Rather than the simple epistemic view of "ideology" as distortion or misrepresentation, we find it useful here to reflect on Douglas Kellner’s discussion of the "life cycle" of an ideology (Kellner 1978). An ideology is not a simple proposition, or even a set of propositions, whose truth value can be tested against the world. Ideologies have the appeal and persistence that they do because they actually do account for a set of social experiences and concerns. No thorough approach to ideology-critique should deny the very real appeal that ideologies hold for people — an appeal that is as much affective as cognitive. To deny that appeal is to adopt a very simplistic view of human naivetй, and to assume that it will be easier to displace ideologies than it actually is. Both the Critical Thinking and Critical Pedagogy traditions often make this mistake, we believe. As Kellner puts it, ideologies often have an original appeal as an "ism," as a radically new, fresh, challenging perspective on social and political concerns. Over time, the selfsame ideologies become "hegemonic," not because they change, but because circumstances change while the ideology becomes more and more concerned with its own preservation. What causes this decline into reification and stasis is precisely the absence of reflexiveness within ideological thought, the inability to recognize its own origins and limitations, and the lack of opportunities for thinking differently. In the sense we are discussing it here, criticality is the opposite of the hegemonic.

This argument suggests, then, that one important aspect of criticality is an ability to reflect on one’s own views and assumptions as themselves features of a particular cultural and historical formation. Such a reflection does not automatically lead to relativism or a conclusion that all views are equally valid; but it does make it more difficult to imagine universality or finality for any particular set of views. Most important, it regards one’s views as perpetually open to challenge, as choices entailing a responsibility toward the effects of one’s arguments on others. This sort of critical reflection is quite difficult to exercise entirely on one’s own; we are enabled to do it through our conversations with others, especially others not like us.
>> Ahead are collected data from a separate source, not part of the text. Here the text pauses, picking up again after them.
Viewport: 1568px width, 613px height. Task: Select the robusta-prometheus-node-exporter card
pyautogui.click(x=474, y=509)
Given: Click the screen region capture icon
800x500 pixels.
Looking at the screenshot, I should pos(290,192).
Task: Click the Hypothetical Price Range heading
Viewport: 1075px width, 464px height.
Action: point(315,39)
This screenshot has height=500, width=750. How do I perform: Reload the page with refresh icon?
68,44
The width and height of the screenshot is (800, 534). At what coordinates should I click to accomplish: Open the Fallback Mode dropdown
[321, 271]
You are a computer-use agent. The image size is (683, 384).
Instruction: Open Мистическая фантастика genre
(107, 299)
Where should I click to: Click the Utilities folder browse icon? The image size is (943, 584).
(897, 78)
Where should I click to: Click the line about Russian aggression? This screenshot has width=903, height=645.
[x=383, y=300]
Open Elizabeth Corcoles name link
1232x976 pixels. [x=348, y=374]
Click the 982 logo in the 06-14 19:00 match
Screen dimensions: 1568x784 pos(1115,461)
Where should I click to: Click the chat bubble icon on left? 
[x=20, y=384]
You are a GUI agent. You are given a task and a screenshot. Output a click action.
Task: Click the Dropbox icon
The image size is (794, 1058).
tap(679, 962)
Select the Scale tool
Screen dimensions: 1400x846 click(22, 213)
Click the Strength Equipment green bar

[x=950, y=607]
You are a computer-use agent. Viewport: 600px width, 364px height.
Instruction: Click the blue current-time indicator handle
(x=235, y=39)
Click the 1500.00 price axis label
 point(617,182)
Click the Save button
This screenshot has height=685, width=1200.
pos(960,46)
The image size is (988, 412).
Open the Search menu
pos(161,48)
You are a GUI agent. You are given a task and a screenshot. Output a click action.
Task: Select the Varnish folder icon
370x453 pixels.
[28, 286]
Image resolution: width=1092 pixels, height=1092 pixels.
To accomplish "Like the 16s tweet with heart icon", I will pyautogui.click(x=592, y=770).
Almost by definition, it is difficult to see the limitations and lacunae in our own understandings; hence maintaining both the social conditions in which such conversations can occur (conditions of plurality, tolerance, and respect) as well as the personal and interpersonal capacities, and willingness, to engage in such conversations, becomes a central dimension of criticality — it is not simply a matter of individual abilities or dispositions. The Critical Pedagogy tradition has stressed some of these same concerns.

Yet at a still deeper level, the work of Jacques Derrida, Gayatri Spivak, Judith Butler, and others, challenges us with a further aspect of criticality: the ability to question and doubt even our own presuppositions — the ones without which we literally do not know how to think and act (Burbules 1995). This seemingly paradoxical sort of questioning is often part of the process by which radically new thinking begins: by an aporia; by a doubt that we do not know (yet) how to move beyond; by imagining what it might mean to think without some of the very things that make our (current) thinking meaningful. Here, we have moved into a sense of criticality well beyond the categories of both Critical Thinking and Critical Pedagogy; to the extent that these traditions of thought and practice have become programmatic, become "movements" of a sort, they may be less able — and less motivated — to pull up their own roots for examination. Their very success as influential areas of scholarship and teaching seems to have required a certain insistence about particular ways of thinking and acting. Can a deeper criticality be maintained under such circumstances? Or is it threatened by the desire to win over converts?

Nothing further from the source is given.